Weather rather wet and windy, and more like Winter than nearly August, at the moment!
https://en.m.wikipedia.org/wiki/Selenite_(mineral)
https://en.m.wikipedia.org/wiki/Cave_of_the_Crystals#/search
https://en.m.wikipedia.org/wiki/Iceland_spar
https://en.m.wikipedia.org/wiki/Sunstone_(medieval)
https://en.m.wikipedia.org/wiki/Stromatolite
https://en.m.wikipedia.org/wiki/Sarcoscypha_coccinea (They keep changing the names and genuses! Best stick with Orange Peel Fungus or Scarlet Elf Cup!)
https://en.m.wikipedia.org/wiki/Aleuria_aurantia (these last two both used to be ‘Peziza’ when I started. :/ )
https://en.m.wikipedia.org/wiki/Scutellinia_scutellata (This one is really beautiful up close.)
You may also see brightly coloured cups as the fungal component in some of the lichens in your garden.
https://en.m.wikipedia.org/wiki/Park_Grass_Experiment
Mike writes:
Hi Twimmers,
I enjoyed the discussion of read Yohann’s question on TWIM #157, especially Elio’s advice to study math. I’d like to turn that question on it’s head though and ask my own version.
I’ll be finishing my Ph.D. in Statistics this winter, with my research focused on bioinformatics for microbial ecology, and I will be starting a post-doc in a microbiology lab after defending. I am quite fortunate because it’s a strong group with a great track record and I’ve enjoyed all my interactions with the PI so far. I’m a bit nervous though because I have not taken a single biology class since 9th grade. And while I’ve naturally learned a lot in the course of my research, it’s been mostly self-directed reading with a lot coming from Wikipedia. (Actually, I’ve arguably learned more biology from TWiM than anywhere else, so a big thank you to you folks.)
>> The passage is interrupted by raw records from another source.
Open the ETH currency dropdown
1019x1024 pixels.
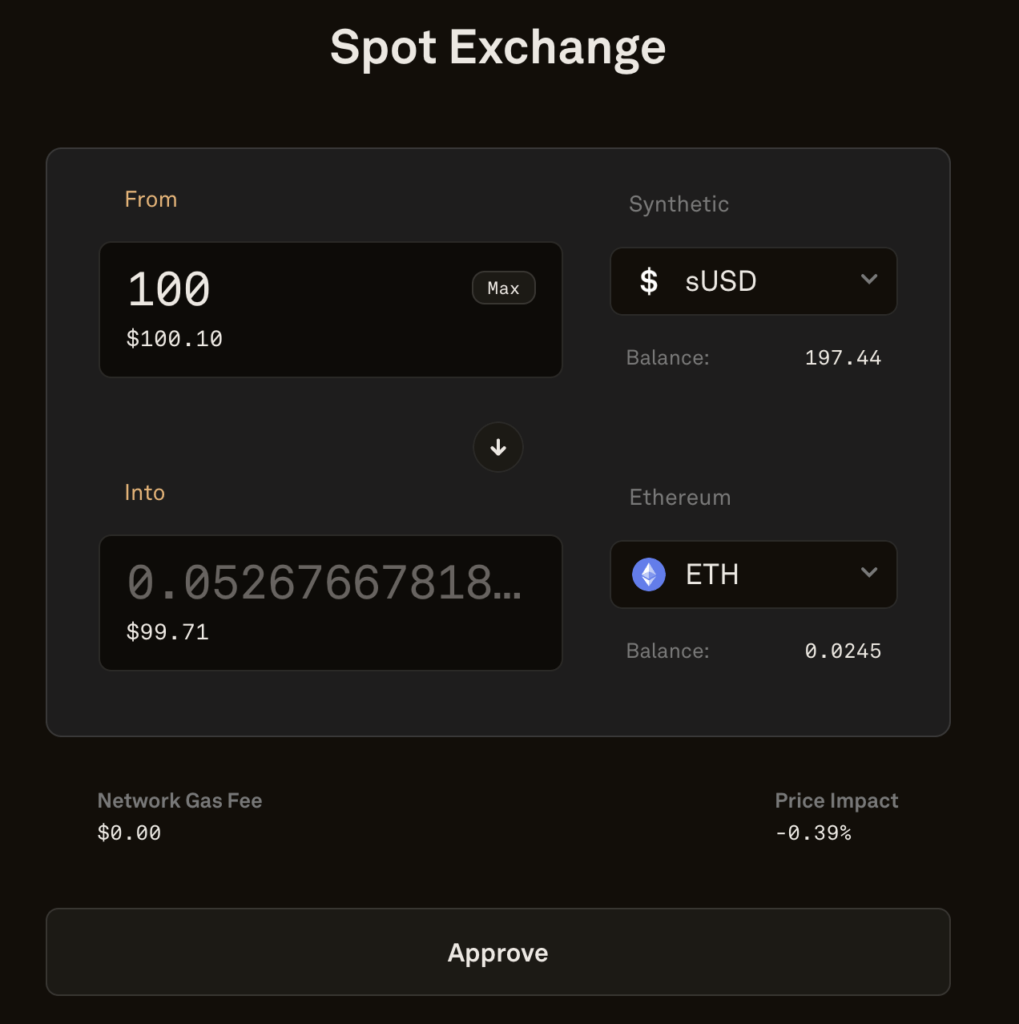tap(753, 575)
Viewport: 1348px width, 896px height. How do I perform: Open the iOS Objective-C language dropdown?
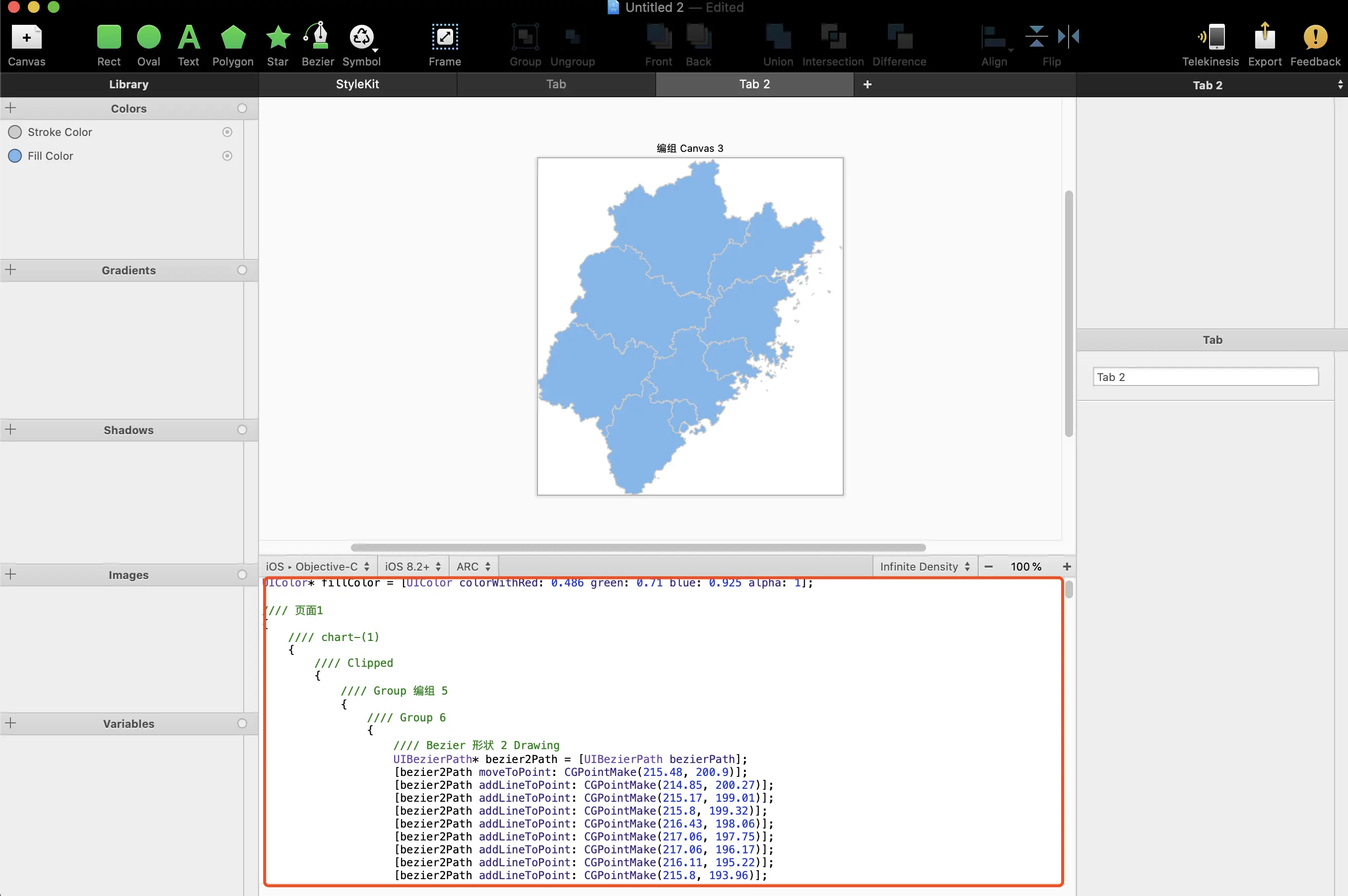click(317, 566)
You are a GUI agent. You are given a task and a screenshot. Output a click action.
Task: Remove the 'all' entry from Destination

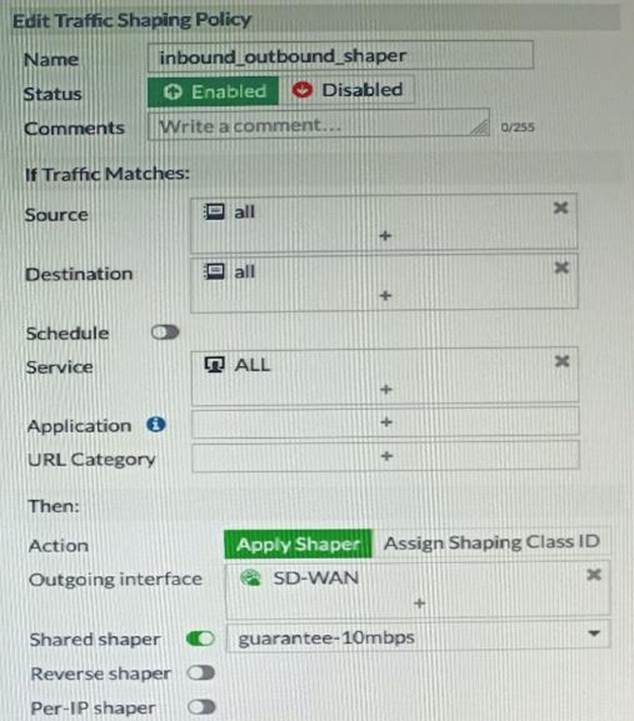pos(561,268)
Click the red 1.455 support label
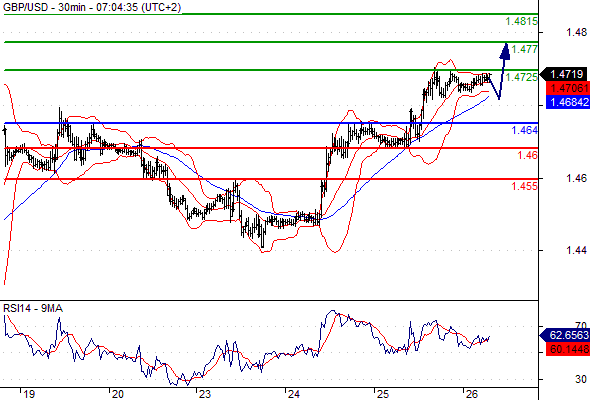 point(524,186)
I was clear about this when I interviewed though, and I’m definitely comfortable with biological sequence data and programming so I shouldn’t be totally lost. But it’s still an open question to me what minimum level of basic training is needed to be able to hang with 15 microbiology PhDs. So I’m wondering: what advice would you have for a someone in my situation? What are the most important things to be familiar with before starting?
Thanks for reading this and for everything you do in putting these podcasts together. I really enjoy them.
Regards,
Mike N.
Meika writes:
Dear Twimmsters,
I have had this letter on my mind for a while, but I apparently cannot get pen to paper as quickly as I want.
I am a horse trainier and avid listener to ALL episodes of twiv, twim and twip. You help me remember my past scientific life, even as I am immersed in farm life. As non-sequeteur as it seems, the copper revolution has even infiltrated the horse world.
Horses step in all kinds of crap, literally. Horse owners battle foot health all the time, and people have fretted for millennia about this little horseshoe problem because you know the age-old saying: “for want of a foot the war was lost”.
Anaerobic bacteria can wreak havoc on the quality of the hooves and cause things like thrush and white line disease. In the last year, farriers (the name for the professionals who not only nail shoes on my horses’ hooves, but they help keep a balanced hoof to keep the horse sound) they have started to use copper coated nails. Here is a photo of them:
It was a bizarre meeting of the interests of my life to see copper anti-microbial technology hit the horse shoeing world.
As ever, thanks for keeping my science alive, even though I am a farmer.